_Work request_: Send every record back word for word.

_Input data_:
^^^^
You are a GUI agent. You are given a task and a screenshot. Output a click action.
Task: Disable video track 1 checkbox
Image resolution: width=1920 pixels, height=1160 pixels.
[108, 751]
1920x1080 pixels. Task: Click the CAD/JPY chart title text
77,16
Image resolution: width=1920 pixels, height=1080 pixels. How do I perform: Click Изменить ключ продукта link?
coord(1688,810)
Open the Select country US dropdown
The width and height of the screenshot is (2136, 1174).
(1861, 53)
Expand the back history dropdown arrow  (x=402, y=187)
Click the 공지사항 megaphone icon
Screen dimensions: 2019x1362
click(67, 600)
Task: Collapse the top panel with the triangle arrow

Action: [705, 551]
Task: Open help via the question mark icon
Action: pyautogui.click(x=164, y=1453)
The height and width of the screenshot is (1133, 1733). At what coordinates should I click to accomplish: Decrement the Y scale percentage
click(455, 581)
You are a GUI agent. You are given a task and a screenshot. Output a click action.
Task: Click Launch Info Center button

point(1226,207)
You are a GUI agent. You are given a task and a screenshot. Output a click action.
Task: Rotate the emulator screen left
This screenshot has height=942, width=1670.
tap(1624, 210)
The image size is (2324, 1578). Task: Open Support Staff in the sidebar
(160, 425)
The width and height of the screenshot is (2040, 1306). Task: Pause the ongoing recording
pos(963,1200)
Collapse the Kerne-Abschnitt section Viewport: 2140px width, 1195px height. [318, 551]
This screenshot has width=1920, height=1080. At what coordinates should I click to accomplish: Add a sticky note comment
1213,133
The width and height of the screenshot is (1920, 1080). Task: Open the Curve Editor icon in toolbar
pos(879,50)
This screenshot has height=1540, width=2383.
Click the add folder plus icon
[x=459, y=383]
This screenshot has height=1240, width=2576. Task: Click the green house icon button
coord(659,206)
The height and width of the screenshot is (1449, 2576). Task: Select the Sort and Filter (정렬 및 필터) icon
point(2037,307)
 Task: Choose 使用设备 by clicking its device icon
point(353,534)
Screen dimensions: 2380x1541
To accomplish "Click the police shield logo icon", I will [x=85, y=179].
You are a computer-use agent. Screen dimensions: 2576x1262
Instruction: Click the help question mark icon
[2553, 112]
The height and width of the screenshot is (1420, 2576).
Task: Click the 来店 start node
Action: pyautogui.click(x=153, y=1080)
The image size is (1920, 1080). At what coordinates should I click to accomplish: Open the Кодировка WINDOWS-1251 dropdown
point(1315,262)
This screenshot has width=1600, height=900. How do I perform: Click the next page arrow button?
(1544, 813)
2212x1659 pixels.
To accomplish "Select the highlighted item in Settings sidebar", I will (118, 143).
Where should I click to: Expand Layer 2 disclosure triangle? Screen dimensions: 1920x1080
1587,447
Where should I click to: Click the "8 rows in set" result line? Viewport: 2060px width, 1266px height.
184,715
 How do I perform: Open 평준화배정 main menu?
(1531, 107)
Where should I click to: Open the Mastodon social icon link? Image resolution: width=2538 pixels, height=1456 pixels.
^^^^
_Your response_:
You are a GUI agent. You are given a task and a screenshot. Output a click action.
Task: Disable video track 1 checkbox
Image resolution: width=1920 pixels, height=1160 pixels.
[108, 751]
1920x1080 pixels. Task: Click the CAD/JPY chart title text
77,16
Image resolution: width=1920 pixels, height=1080 pixels. How do I perform: Click Изменить ключ продукта link?
coord(1688,810)
Open the Select country US dropdown
The width and height of the screenshot is (2136, 1174).
(1861, 53)
Expand the back history dropdown arrow  (x=402, y=187)
Click the 공지사항 megaphone icon
Screen dimensions: 2019x1362
click(67, 600)
Task: Collapse the top panel with the triangle arrow

Action: [705, 551]
Task: Open help via the question mark icon
Action: pyautogui.click(x=164, y=1453)
The height and width of the screenshot is (1133, 1733). At what coordinates should I click to accomplish: Decrement the Y scale percentage
click(455, 581)
You are a GUI agent. You are given a task and a screenshot. Output a click action.
Task: Click Launch Info Center button

point(1226,207)
You are a GUI agent. You are given a task and a screenshot. Output a click action.
Task: Rotate the emulator screen left
This screenshot has height=942, width=1670.
tap(1624, 210)
The image size is (2324, 1578). Task: Open Support Staff in the sidebar
(160, 425)
The width and height of the screenshot is (2040, 1306). Task: Pause the ongoing recording
pos(963,1200)
Collapse the Kerne-Abschnitt section Viewport: 2140px width, 1195px height. [318, 551]
This screenshot has width=1920, height=1080. At what coordinates should I click to accomplish: Add a sticky note comment
1213,133
The width and height of the screenshot is (1920, 1080). Task: Open the Curve Editor icon in toolbar
pos(879,50)
This screenshot has height=1540, width=2383.
Click the add folder plus icon
[x=459, y=383]
This screenshot has height=1240, width=2576. Task: Click the green house icon button
coord(659,206)
The height and width of the screenshot is (1449, 2576). Task: Select the Sort and Filter (정렬 및 필터) icon
point(2037,307)
 Task: Choose 使用设备 by clicking its device icon
point(353,534)
Screen dimensions: 2380x1541
To accomplish "Click the police shield logo icon", I will [x=85, y=179].
You are a computer-use agent. Screen dimensions: 2576x1262
Instruction: Click the help question mark icon
[2553, 112]
The height and width of the screenshot is (1420, 2576).
Task: Click the 来店 start node
Action: pyautogui.click(x=153, y=1080)
The image size is (1920, 1080). At what coordinates should I click to accomplish: Open the Кодировка WINDOWS-1251 dropdown
point(1315,262)
This screenshot has width=1600, height=900. How do I perform: Click the next page arrow button?
(1544, 813)
2212x1659 pixels.
To accomplish "Select the highlighted item in Settings sidebar", I will (118, 143).
Where should I click to: Expand Layer 2 disclosure triangle? Screen dimensions: 1920x1080
1587,447
Where should I click to: Click the "8 rows in set" result line? Viewport: 2060px width, 1266px height.
184,715
 How do I perform: Open 평준화배정 main menu?
(1531, 107)
Where should I click to: Open the Mastodon social icon link? Image resolution: width=2538 pixels, height=1456 pixels.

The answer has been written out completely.